- Complete the following:
**A.** Copy out the passage from the thread on tire identity, starting with "If we are designing" and going on through "the DB theory.".
**B.** Answer these questions from the thread on tire identity:
(i) What kind of key do both participants advocate using?
(ii) What might the mechanic check?
(iii) JOG calls the problem a design issue rather than a flaw in what?

** START Reading passage **

Re: A pk is *both* a physical and a logical object.

From: JOG <jog_at_cs.nott.ac.uk>
Date: Thu, 26 Jul 2007 03:14:32 -0700
Message-ID: <1185444872.730943.83600_at_o61g2000hsh.googlegroups.com>


On Jul 25, 10:32 pm, "Brian Selzer" <br..._at_selzer-software.com> wrote:
> "JOG" <j..._at_cs.nott.ac.uk> wrote in message
>
> news:1185355659.582994.59190_at_k79g2000hse.googlegroups.com...
>
> [snip]
>
> >> "The right front tire on my car is going flat."
>
> >> "The tire with serial number BC324J5367 is going flat."
>
> > Ok, first let me say i totally understand what you are saying. Second
> > let me add that we advocate the same solution of using a surrogate key
> > to solve any ensuing problems, we just argue about /why/ we are doing
> > it.
>
> > Let me consider the propistions you stated:
> > Construct identified in the first proposition - "Right Front Tyre"
> > Construct identified in the second proposition - "Tyre BC324j5637"
>
> > These are different things.
>
> No, these are not necessarily the same thing. "Different" is absolute, and
> incorrect because it may be the case that they are the same thing.

My bad, I shouldn't have used the word 'thing' as its so overloaded. I meant to say they are different constructs.

> You
> speak below of "constructs" overlapping, but that just doesn't make sense.
> Can there be two different "constructs" that occupy exactly the same space
> at exactly the same time?

Ok, yes, that's exactly what I think. Now I'm not crazy, and I do realise for a tyre there is obviously just one set of atoms there, but it is our definition of what a tyre /is/ (the construct) that overlaps. These construct-types are _defined_ by how we identify them (that being qualative identity not numerical identity of course) - and if that identifier changes then we end up with a different instance. And if this is unacceptable to our application then we picked the wrong construct!

If we are designing a database, and we pick the wrong construct, we then as a consequence pick the wrong identifier, which ends up as the wrong key to use, and eventually the database hits a problem when things change. Thats why I think its a design issue, rather than any flaw in the DB theory.

>
> > "What", you no doubt cry, "of course
> > they're the same bloody thing". Well, consider that I also tell the
> > mechanic:
>
> > "The right front tyre on my car always goes flat"
>
> > What do I mean: The tyre that is on now, or whatever tyre I put there.
> > It could be either. One bit of rubber, which I'm continually
> > repairing, or new tyres that I keep changing. Its probably going to be
> > the latter in this case, and the mechanic might check my suspension.
>
> Actually, in this case it is the tire that is currently on your car, since
> you didn't say,
>
> "The right front tire on my car has always gone flat."
>
> But I see what you mean.
> Clearly "The right front tire on my car has always
> gone flat." is ambiguous, because it could mean "Every tire that has been on
> the right front of my car has gone flat." or "The tire that is on the right
> front of my car has always gone flat." In either case, you can expect the
> tire that is on the right front of your car to go flat.

** END Reading passage **
** START Collected material **

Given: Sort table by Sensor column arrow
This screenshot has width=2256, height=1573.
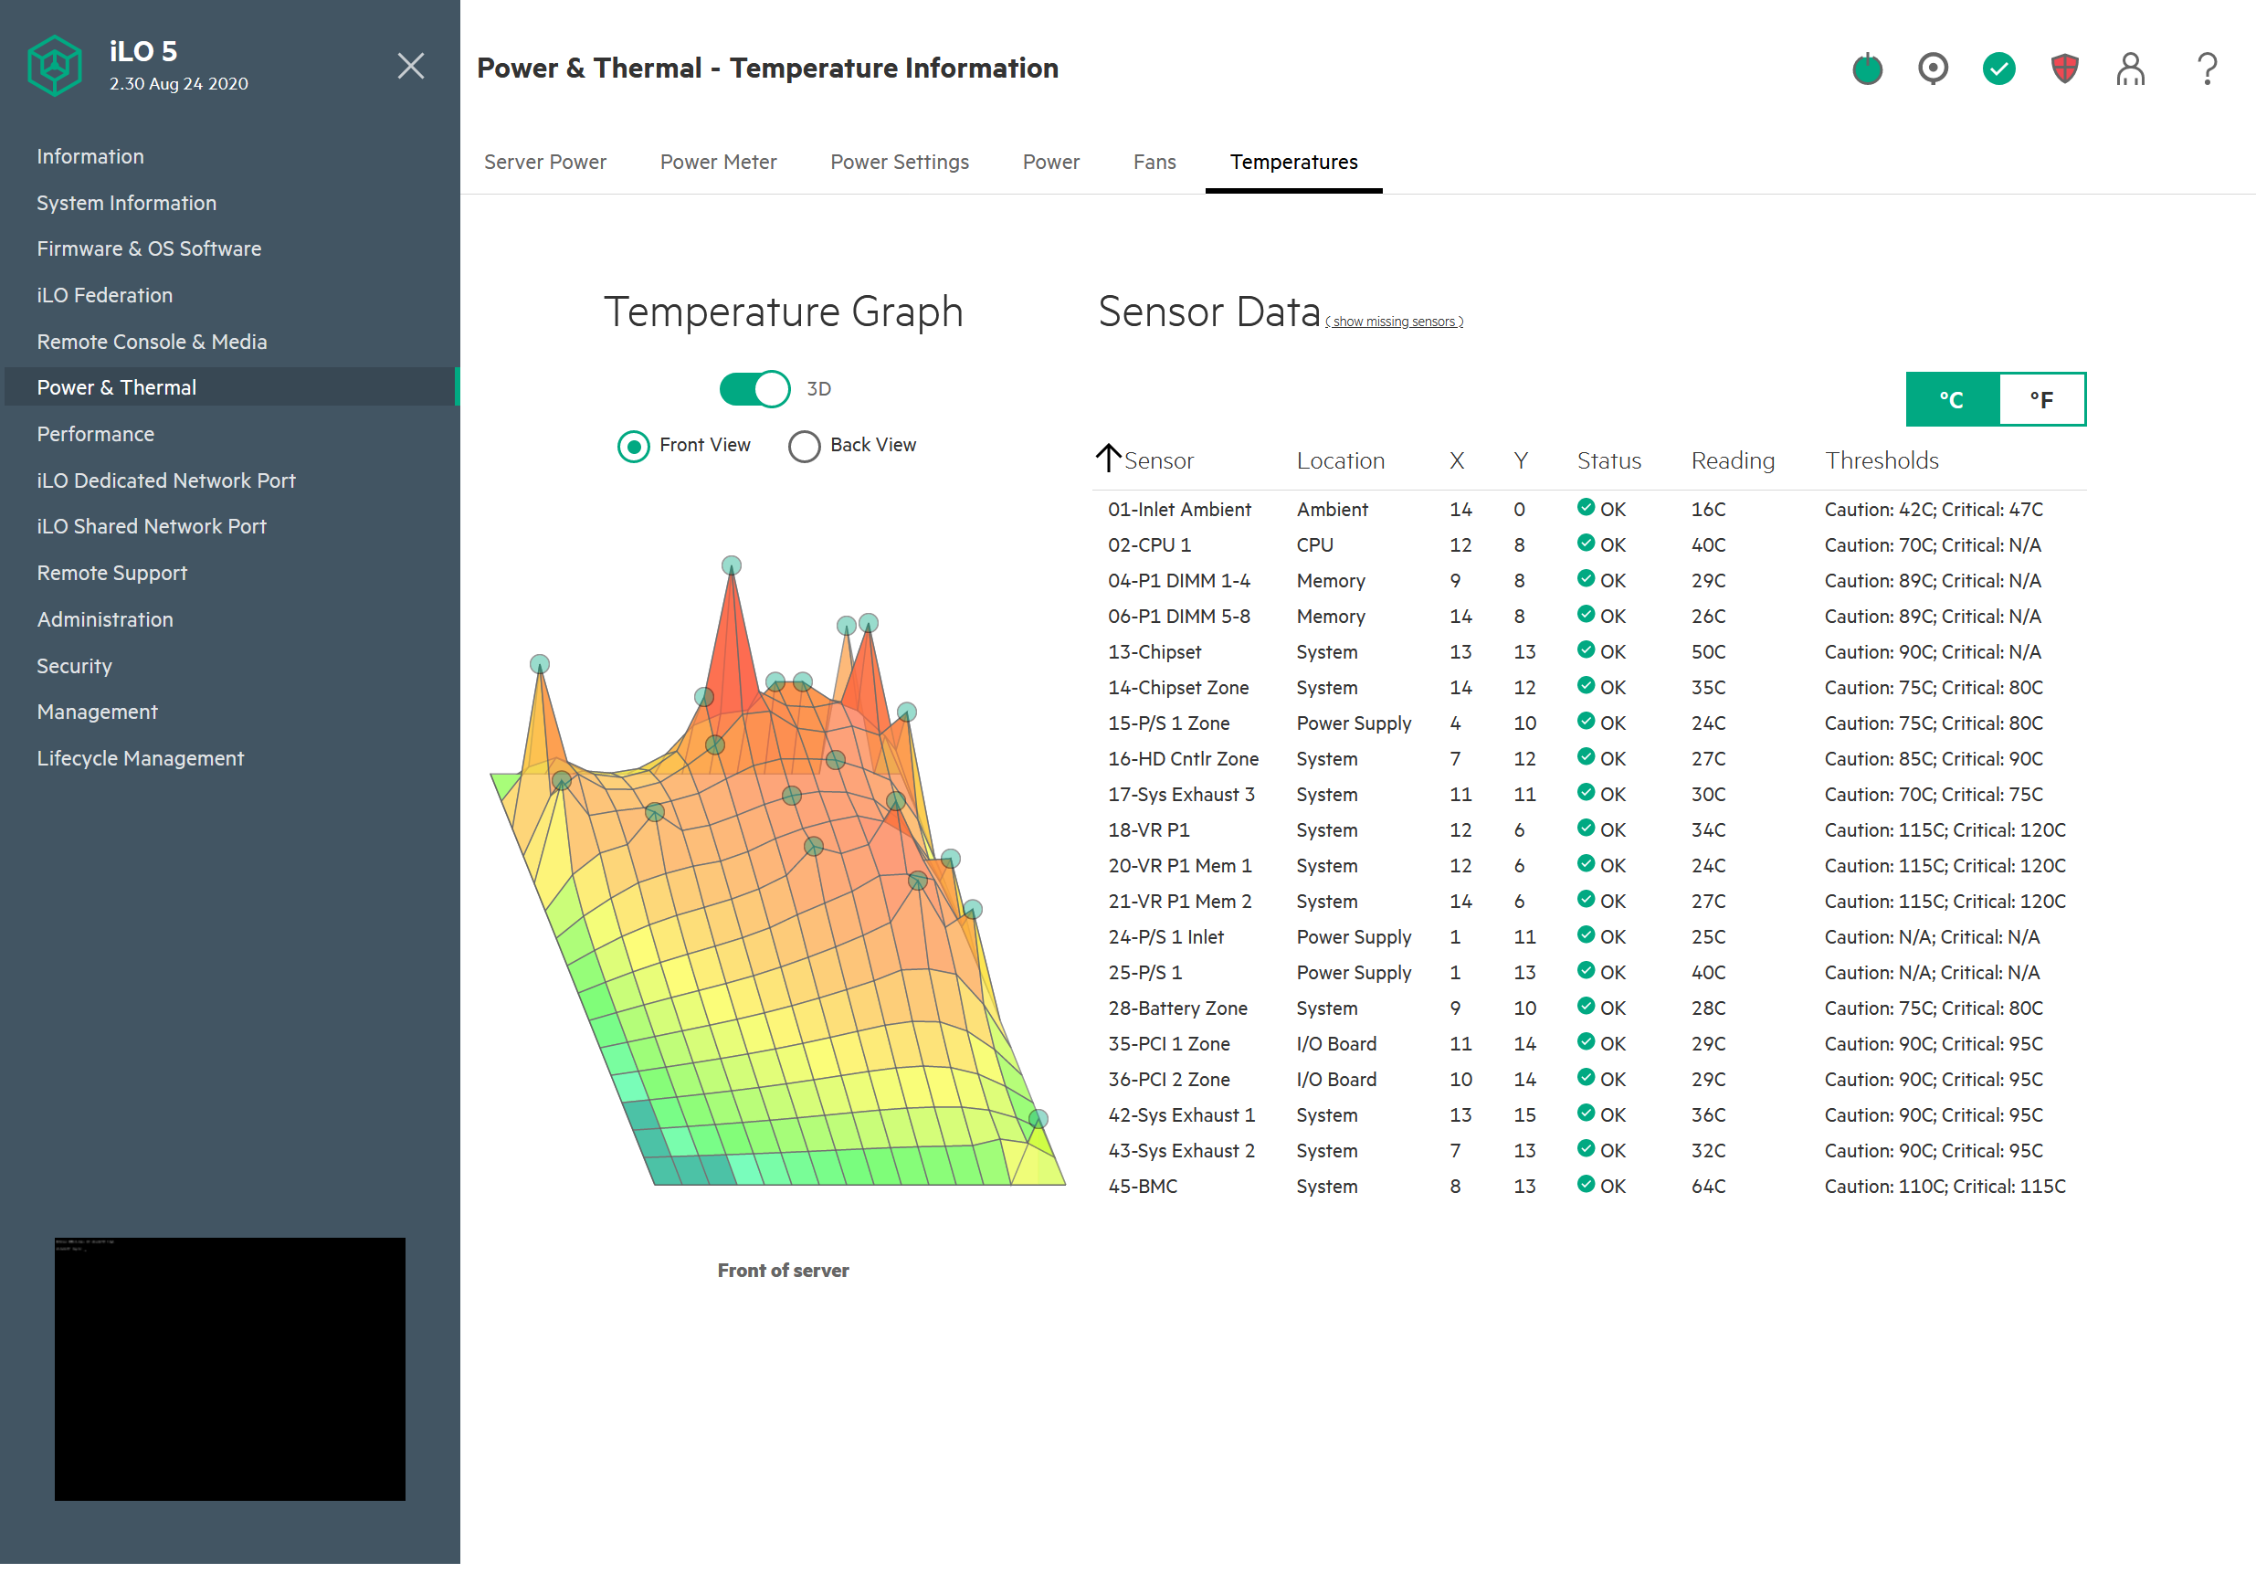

** END Collected material **

- Answers below:
**A.**
If we are designing a database, and we pick the wrong construct, we then as a consequence pick the wrong identifier, which ends up as the wrong key to use, and eventually the database hits a problem when things change. Thats why I think its a design issue, rather than any flaw in the DB theory.

**B.**
(i) A surrogate key.
(ii) The suspension.
(iii) The DB theory.